▶ [Description of the task] Pick out every line below that contains the word "screenshot", matching case exactly, and copy each such line in full.

-- Start Input material --

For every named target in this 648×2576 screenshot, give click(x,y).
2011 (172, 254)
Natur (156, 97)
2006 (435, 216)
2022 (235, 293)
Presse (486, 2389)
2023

-- End Input material --

▶ [Reply to the task]
For every named target in this 648×2576 screenshot, give click(x,y).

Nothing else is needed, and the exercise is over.